The syntax may be wrong in many places because I tested in objective-c but copied and tailored the java sample code online.

If I am wrong from the beginning, could you please point it out!

public class Decorator {

abstract class I implements DefaultView { I render(); }

static class A implements I { public I render() { System.out.print( 'A' ); } }

static abstract class D implements I {
   private I core;
   public D( I inner ) { core = inner; }
   public I render()  { return core.render();  }
}

static class X extends D {
   public X( I inner ) { super( inner ); }
   public I render()  {
      I i = super.render();
      i.setBackgroundColor();
   }
}

static class Y extends D {
   public Y( I inner ) { super( inner ); }
   public I render()  {
      I i = super.render();
      View v = new View();
      //This is objective-c similar syntax,
      //I don't know what's equivalent to Java
      i.addSubview(v);
   }
}

public static void main( String[] args ) {
   I i1 =new X( new A() )
   I i2= new Y( new X( new A() ) )};
   I whatINeed1 = i1.render();
   I whatINeed2 = i2.render;
}

Talking about Decorator design is Adding extra features without modifying the existing code. How do I achieve the model shown below? How to draw border and scrollbars without modifying the source code? scrollbars need to interact with original window. 在此处输入图片说明

Decorator is usually used to add additional "features" to a Class X(methods let's say) WITHOUT modifying the source code of X.

ie

public class PlayerScore{ 
    void setScore(int); 
}

We want to add a method that allows us to get the rank of the score in a ladder but we cannot/don't want to modify PlayerScore.. Then:

public class MyPlayerScore extends PlayerScore{
    PlayerScore component;

    int getRank() { /**some code**/}
    void setScore(int x){ component.setScore(x);}

}

By the looks of your code, you are really not adding functionalities. The base class I already has the functionalities setBackgroundColor(), addSubView() etc, you are just calling them in the subclasses.

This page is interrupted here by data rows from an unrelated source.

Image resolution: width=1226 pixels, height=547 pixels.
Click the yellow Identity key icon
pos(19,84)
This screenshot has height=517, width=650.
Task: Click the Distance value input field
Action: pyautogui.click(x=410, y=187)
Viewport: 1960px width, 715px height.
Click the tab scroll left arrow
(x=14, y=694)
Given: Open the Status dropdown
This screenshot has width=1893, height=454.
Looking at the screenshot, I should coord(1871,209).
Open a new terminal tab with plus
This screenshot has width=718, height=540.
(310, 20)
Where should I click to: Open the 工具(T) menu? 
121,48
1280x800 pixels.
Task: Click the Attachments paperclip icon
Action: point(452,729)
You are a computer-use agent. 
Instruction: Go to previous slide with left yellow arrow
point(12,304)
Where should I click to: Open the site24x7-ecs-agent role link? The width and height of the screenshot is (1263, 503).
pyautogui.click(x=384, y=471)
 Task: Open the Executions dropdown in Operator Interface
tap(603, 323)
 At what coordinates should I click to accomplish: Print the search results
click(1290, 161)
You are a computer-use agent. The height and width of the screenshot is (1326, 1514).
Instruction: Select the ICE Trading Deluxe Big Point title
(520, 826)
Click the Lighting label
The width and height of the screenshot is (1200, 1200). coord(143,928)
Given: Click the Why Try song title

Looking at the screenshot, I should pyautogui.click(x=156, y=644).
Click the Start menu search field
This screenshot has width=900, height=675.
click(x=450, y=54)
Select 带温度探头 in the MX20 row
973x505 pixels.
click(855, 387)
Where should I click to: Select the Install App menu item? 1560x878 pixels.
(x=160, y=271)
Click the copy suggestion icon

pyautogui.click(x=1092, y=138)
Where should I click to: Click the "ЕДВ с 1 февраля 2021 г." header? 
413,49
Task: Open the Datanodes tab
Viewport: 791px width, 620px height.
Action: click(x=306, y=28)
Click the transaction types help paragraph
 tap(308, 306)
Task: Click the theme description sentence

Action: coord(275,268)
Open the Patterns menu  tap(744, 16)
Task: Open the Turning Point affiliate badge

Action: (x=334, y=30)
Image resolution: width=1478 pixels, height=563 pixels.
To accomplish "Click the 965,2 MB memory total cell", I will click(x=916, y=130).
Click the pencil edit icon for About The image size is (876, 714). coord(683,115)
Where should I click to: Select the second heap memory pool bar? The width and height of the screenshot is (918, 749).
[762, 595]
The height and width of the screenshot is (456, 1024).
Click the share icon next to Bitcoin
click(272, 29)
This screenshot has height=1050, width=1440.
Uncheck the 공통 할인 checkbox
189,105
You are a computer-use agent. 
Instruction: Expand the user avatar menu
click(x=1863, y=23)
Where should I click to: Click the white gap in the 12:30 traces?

This looks like a mixture of inheritance and composition pattern, rather than Decorator, even though the composition part (made by passing the Component to the constructor) makes it look like a Decorator.

Your code is fine if it works for you but if you wanted to use the Decorator pattern, you would add more and more methods to the inheriting classes as you need to obtain more and more specialized behaviour for those classes (class PanelView would add void scroll() for example)

More info on decorator: https://en.wikipedia.org/wiki/Decorator_pattern

EDIT(1):

To use decorator to add a scrollbar to a parent View, a Window let's say, the parent class must expose some form of interface that the new Decorated class can use to implement the scrolling behaviour. For example, If window had a method that returned a handle to the some Graphics API, let's call the handle 'g', then a decorator class ScrollPane could do the following:

public class ScrollPane extends Window{
    Window component;
    void renderScrollBar(){
        Graphics g = window.getGraphicsHandle();
        g.drawRectangle(/** some coords for where to put the bar **/);
        /** some extra code to add logic on the scroll bar,
        /** such as shifting the Window content up or down and cull out
        /** the portion that is outside of the ScrollPane.
        /** For example, openGL could allow you to do this with scissor 
        /** test **/
    }

    void render(){
        component.render();
        this.renderScrollPane();
    }
}

https://www.khronos.org/opengl/wiki/Scissor_Test if you are interested in that last part of the comment.

This is how you could go about it. Obviously implementing a well functioning scroll pane may take some more thinking but in terms of laying out your class architecture, the Decorator pattern would serve you well in designing a GUI.